Rushdie, Salman (1947- ), British novelist of Indian descent, whose book The Satanic Verses (1988) was banned in several Islamic countries. Born in Bombay, India, Rushdie was educated at Cambridge University. His early publications include the novels Grimus (1974), Midnight's Children (1981), and Shame (1983), in which he employed fantasy and dreams in a surrealist style. Midnight's Children won the Booker Prize in 1981 and was an unexpected critical and popular success. Rushdie also wrote a report on his travels in Nicaragua, The Jaguar Smile (1987), and in 1990 his children's book Haroun and the Sea of Stories was published. In 1995 Rushdie's collection of short stories East, West appeared. The Moor's Last Sigh, also published in 1995, is a novel about the last surviving member of a brilliant multiethnic Indian family that traces its lineage to the last Moorish sultan of Granada, Spain.

The Satanic Verses, a novel combining fantasy, philosophical ruminations, and comic aspects, was well-received, but it also aroused the ire of many Muslims, who considered it an attack on the Koran, Muhammad, and the Islamic faith. As a result of demonstrations, India, Pakistan, South Africa, Egypt, and Saudi Arabia banned the work. In 1989 Iran's Ayatollah Ruhollah Khomeini declared that Rushdie and everyone involved in the book's publication should be put to death, and Khomeini's followers offered a bounty, which reached $5 million in 1992, for Rushdie's death. Although Rushdie offered an apology and a formal statement of his adherence to Islam, the bounty was not lifted, and he remained in hiding until late 1991, when he began to make isolated and unscheduled appearances and to allow a few interviews. In 1995, despite the continuance of the death threat, Rushdie began making television appearances, granting more frequent interviews, and giving public readings of his works.

Assignment: Check the article for information that deal with the topic of "(Indian) East meets West." Include topics of Rushdie's work that are relevant for this aspect.

Text B (for comparison)

b.

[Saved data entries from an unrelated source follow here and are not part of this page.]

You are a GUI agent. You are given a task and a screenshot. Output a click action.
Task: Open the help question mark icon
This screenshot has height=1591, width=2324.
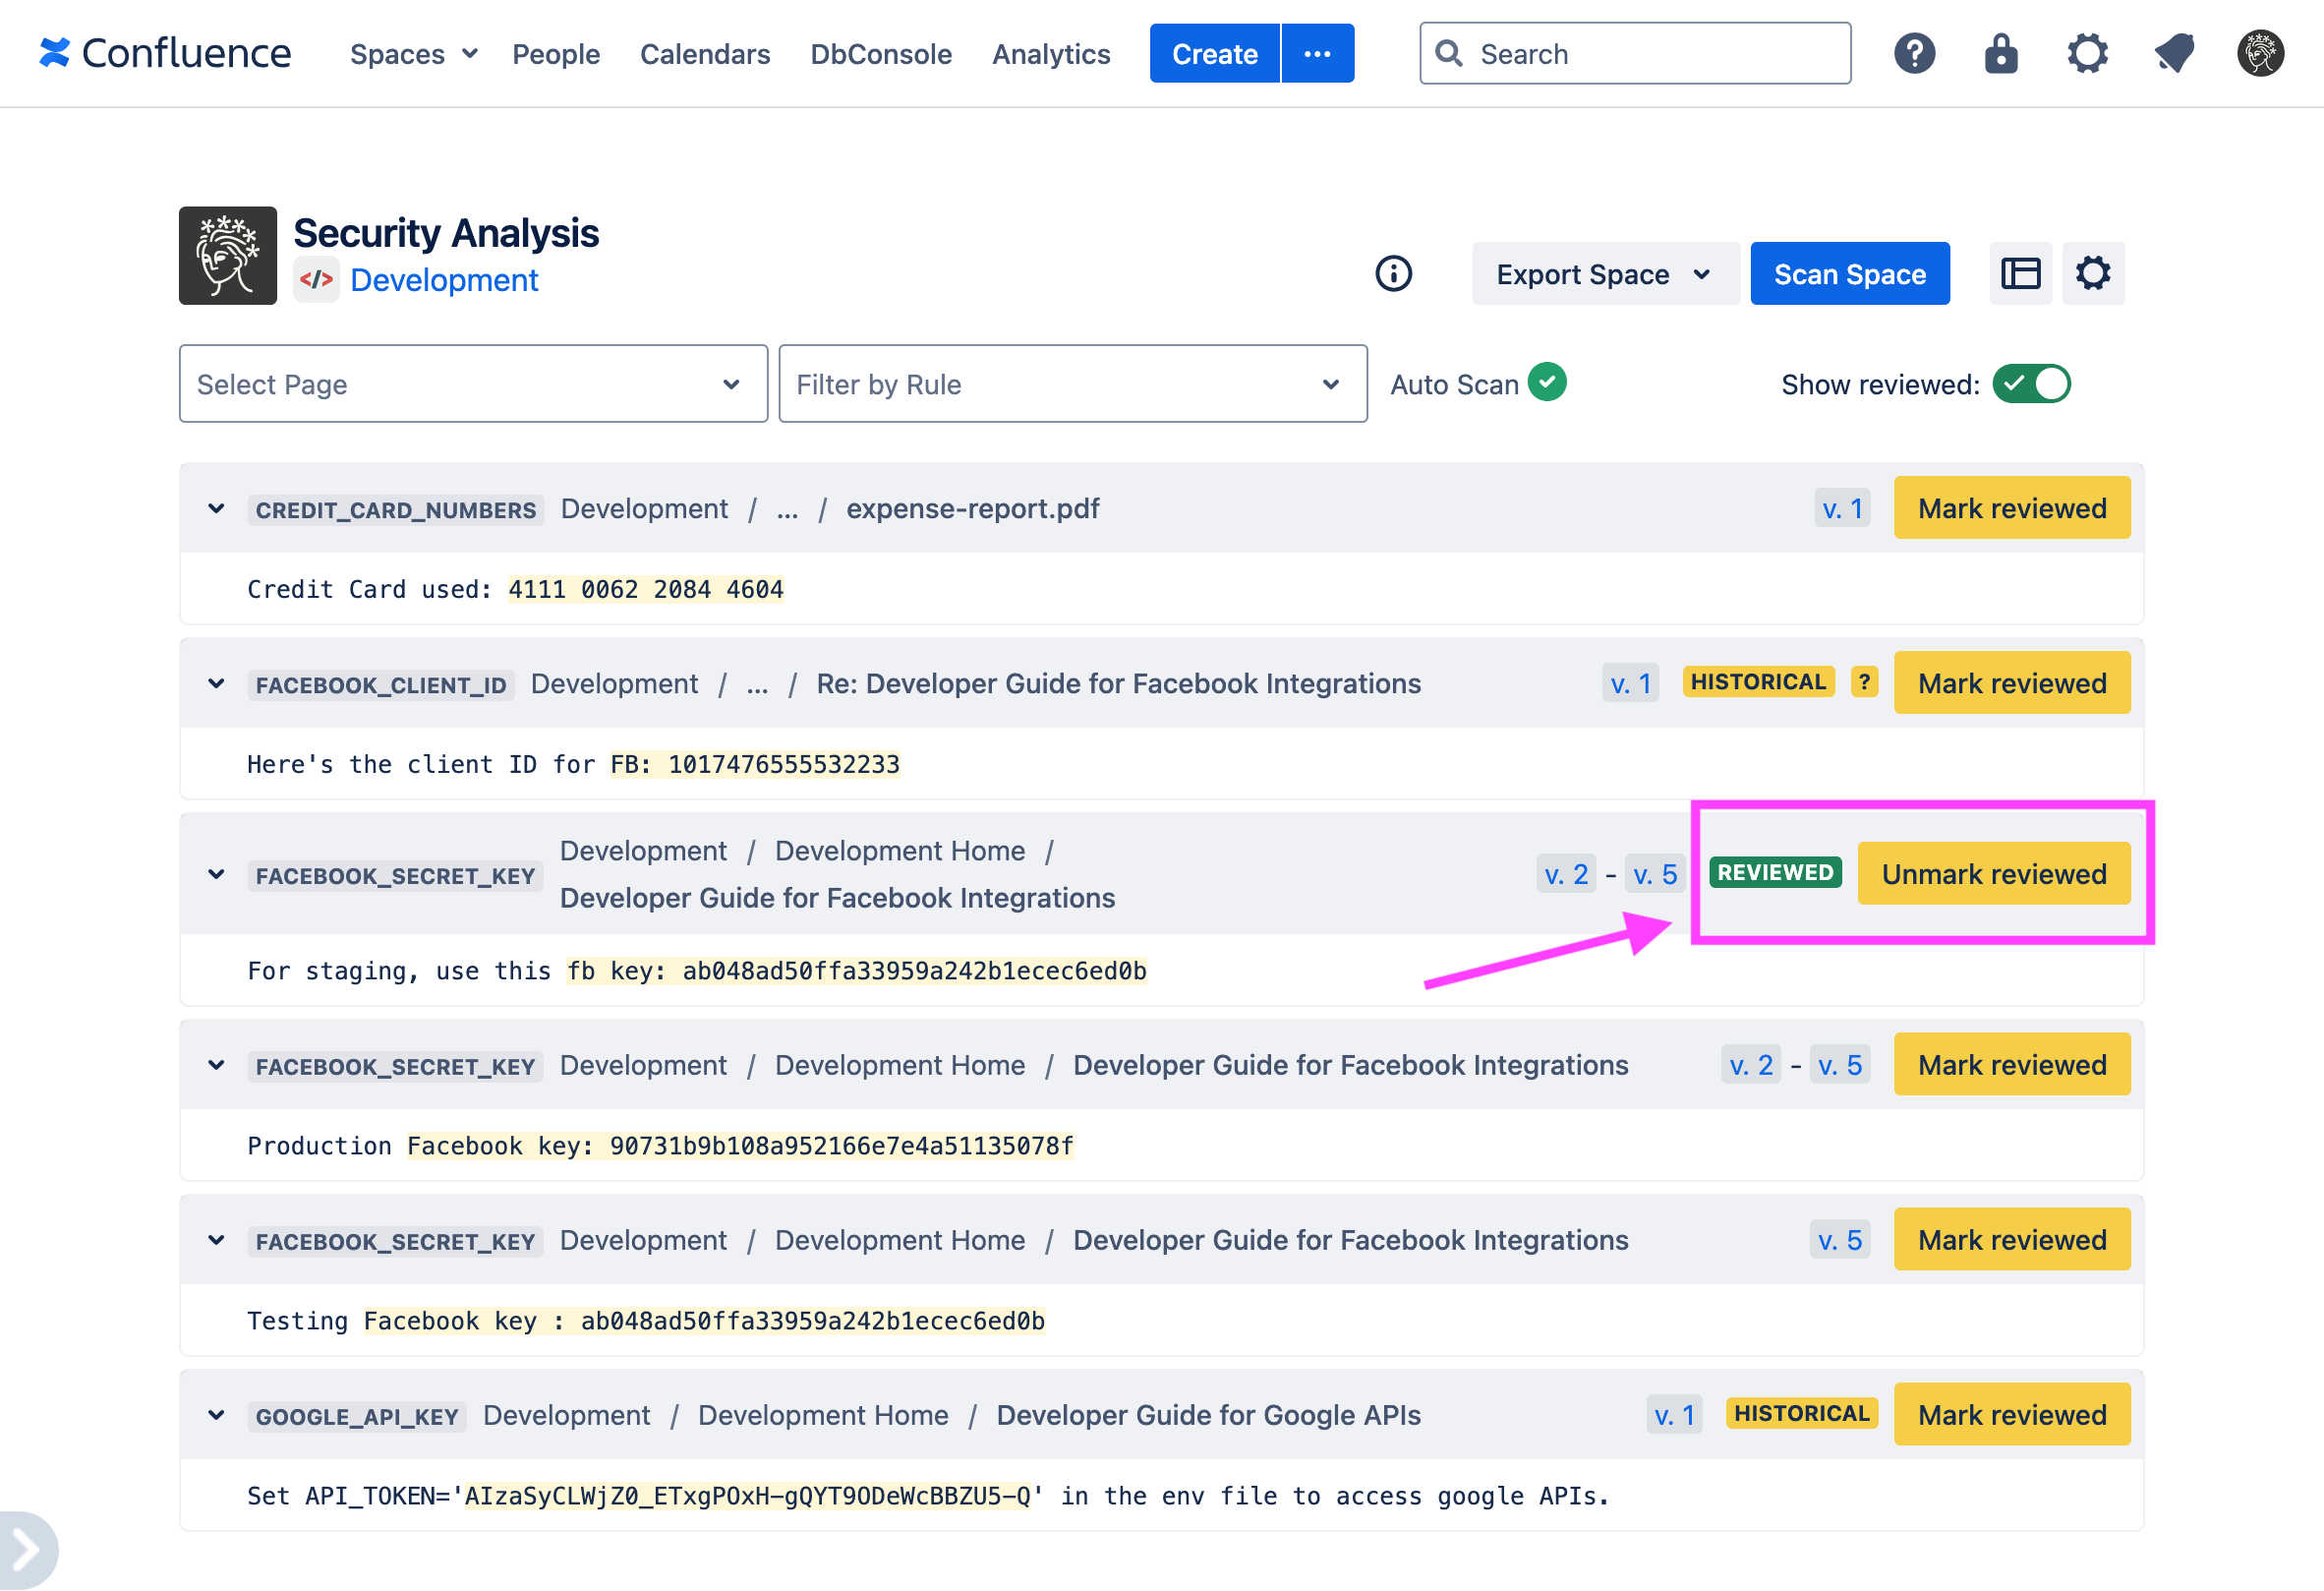[1915, 53]
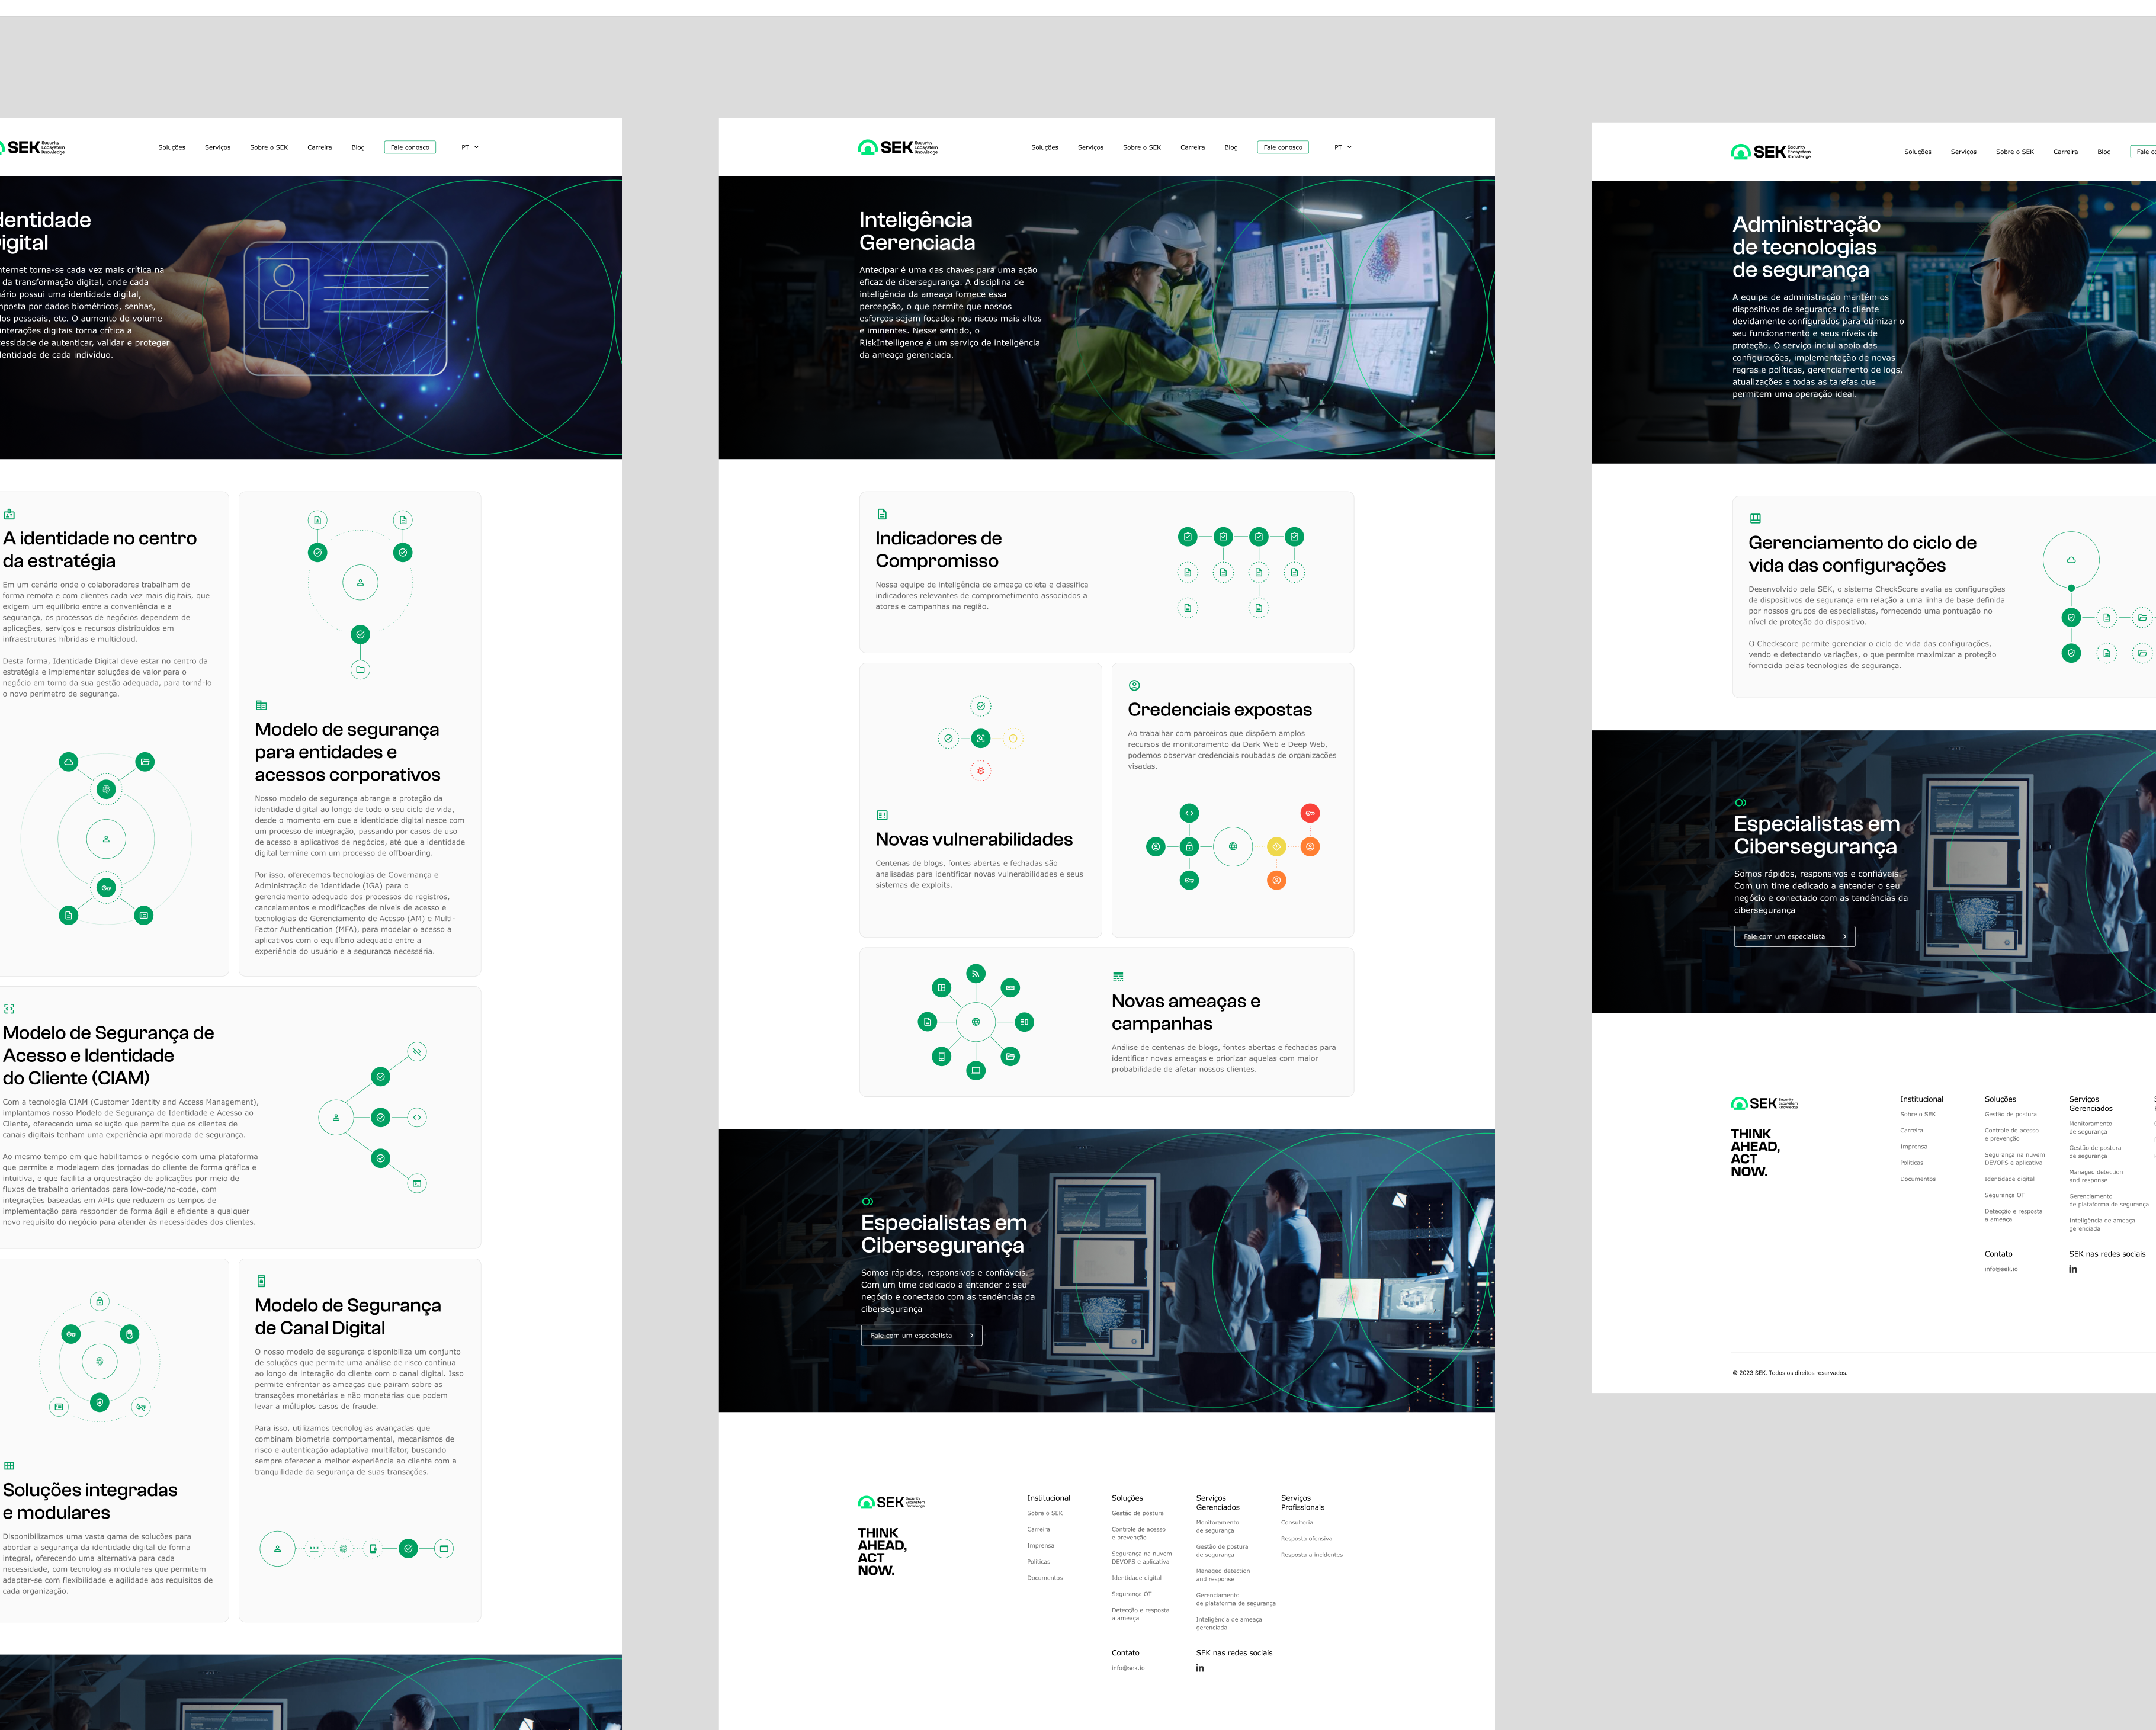Open PT language dropdown on Inteligência Gerenciada page
Screen dimensions: 2156x1730
click(1342, 147)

June 19, 1947, Bombay, India
in full AHMED SALMAN RUSHDIE, Anglo-Indian novelist who was condemned to death by leading Iranian Muslim clerics in 1989 for allegedly having blasphemed Islam in his novel The Satanic Verses. His case became the focus of an international controversy.
Rushdie was the son of a prosperous Muslim businessman in India. He was educated at Rugby School and the University of Cambridge, receiving an M.A. degree in history in 1968. Throughout most of the 1970s he worked in London as an advertising copywriter, and his first published novel, Grimus, appeared in 1975. His next novel, Midnight's Children (1981), an allegory about modern India, was an unexpected critical and popular success that won him international recognition. Like Rushdie's subsequent fiction, Midnight's Children is an allegorical fable that examines historical and philosophical issues by means of surreal characters, brooding humour, and an effusive and melodramatic prose style.
The novel Shame (1983), based on contemporary politics in Pakistan, was also popular, but Rushdie's fourth novel, The Satanic Verses, encountered a different reception. Some of the bizarre adventures in this book depict a character modeled on the Prophet Muhammad and portray both him and his transcription of the Qur'an in a dubious light. After its publication in the summer of 1988, The Satanic Verses was denounced as blasphemous by outraged Muslims in Britain, and public demonstrations against the book spread to Pakistan. In 1989 the spiritual leader of revolutionary Iran, Ayatollah Ruhollah Khomeini, publicly condemned the book and issued a fatwa (legal opinion) against Rushdie; a bounty was offered to anyone who would execute him. He went into hiding under the protection of Scotland Yard, and, although he occasionally emerged unexpectedly, sometimes in other countries, he was compelled to restrict his movements. Despite the standing death threat, Rushdie continued to write and be published, producing Imaginary Homelands (1991), a collection of essays and criticism; two collections of short stories, Haroun and the Sea of Stories (1990) and East, West (1994); and two novels, The Moor's Last Sigh (1995) and The Ground Beneath Her Feet (1999). In 1998, after nearly a decade, the Iranian government announced it would no longer seek to enforce its fatwa against Rushdie.